Com isso, seguindo o princípio da autotutela, o TJAM baixou diversos atos (dentre os quais a Portaria Conjunta nº 05) visando estabelecer regras para regular a prestação de contas, já que o convênio não a contemplava, “agindo assim para regulá-lo e torná-lo compatível com os ditames legais e dando ampla publicidade aos gastos decorrentes de verbas públicas”.
Leia a nota da CGJ-AM na íntegra:
Nota
Ao receber os questionamentos deste estimado veículo de comunicação, a Corregedoria-Geral de Justiça do Amazonas evidencia, inicialmente, que as relações entre o Poder Judiciário Estadual e demais entidades administrativas sempre se pautaram pelo respeito mútuo e pelo caráter institucional das relações, respeitando os princípios da publicidade e da boa administração pública.
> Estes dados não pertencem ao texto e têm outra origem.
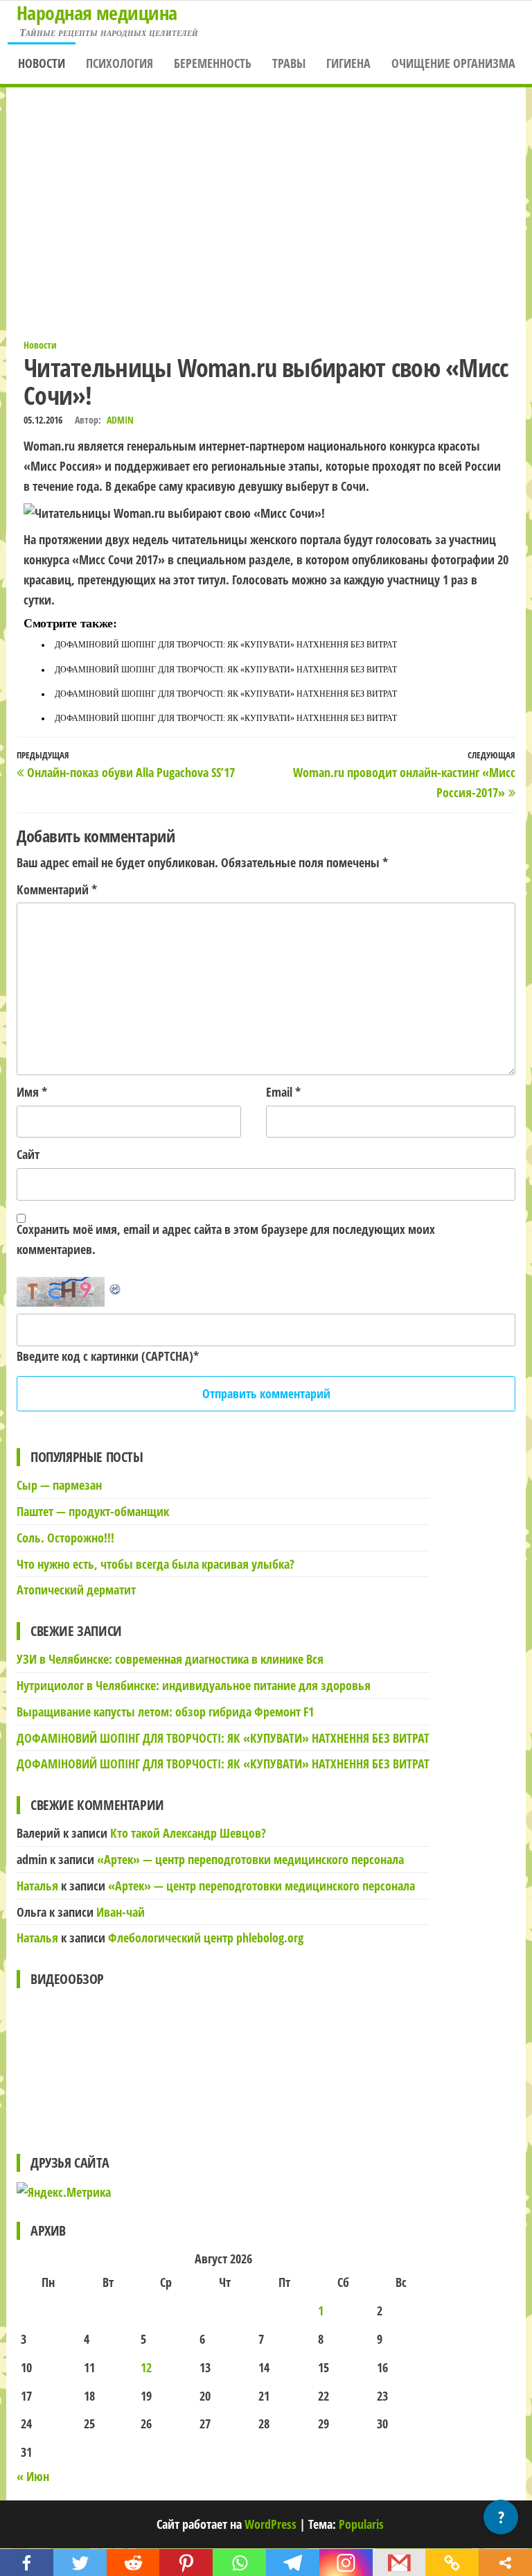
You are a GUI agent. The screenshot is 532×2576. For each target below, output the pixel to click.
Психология (119, 63)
Assim sendo, acerca dos questionamentos apresentados, a Corregedoria-Geral de Justiça do Amazonas ressalta que não há conflito entre o órgão de correição e a Associação de Notários e Registradores do Estado do Amazonas (Anoreg-Am), havendo, tão somente, na compreensão da Corregedoria, a necessidade de adequação de atos administrativos aos ditames da legislação e também aos princípios constitucionais da publicidade, legalidade e moralidade.
Sobre o caso presente, tratado pela Portaria Conjunta nº 5 (de 30 de julho de 2021), informa-se por meio desta Nota, que a atuação administrativa da Corregedoria-Geral de Justiça visa apenas adequar o convênio firmado pelas duas entidades (Tribunal de Justiça do Amazonas e Anoreg-Am) aos ditames da lei.
Na compreensão da Corregedoria, a execução do convênio em questão não estava de acordo com o que determina a Lei nº 8.666, a qual diz que qualquer repasse de dinheiro público deve ser acompanhado da devida prestação de contas, devendo a entidade recebedora de valores comprovar suas respectivas despesas bem como que tais despesas se relacionem com o objeto do convênio.
Assim, com base no princípio da auto-tutela da Administração (princípio pelo qual a Administração pode rever seus próprios atos, quando for observado que eles tenham irregularidades ou quando eles venham ferir princípios administrativos), o Tribunal de Justiça do Amazonas baixou diversos Atos (dentre os quais a Portaria Conjunta nº 05) visando estabelecer regras abstratas para regular a prestação de contas, já que o convênio não a contemplava, agindo assim para regulá-lo e torná-lo compatível com os ditames legais e dando ampla publicidade aos gastos decorrentes de verbas públicas.
Após a edição da Portaria Conjunta nº 05, a Anoreg ingressou com um Mandado de Segurança, questionando a sua validade; a Segurança foi concedida em caráter liminar e a Procuradoria-Geral do Estado (PGE), por seu turno, ingressou junto ao Superior Tribunal de Justiça (STJ) com o pedido para suspensão da Segurança, objetivando a revogação dos efeitos da liminar, o que foi deferido pelo Ministro Presidente daquela Corte, conforme consta no espelho processual.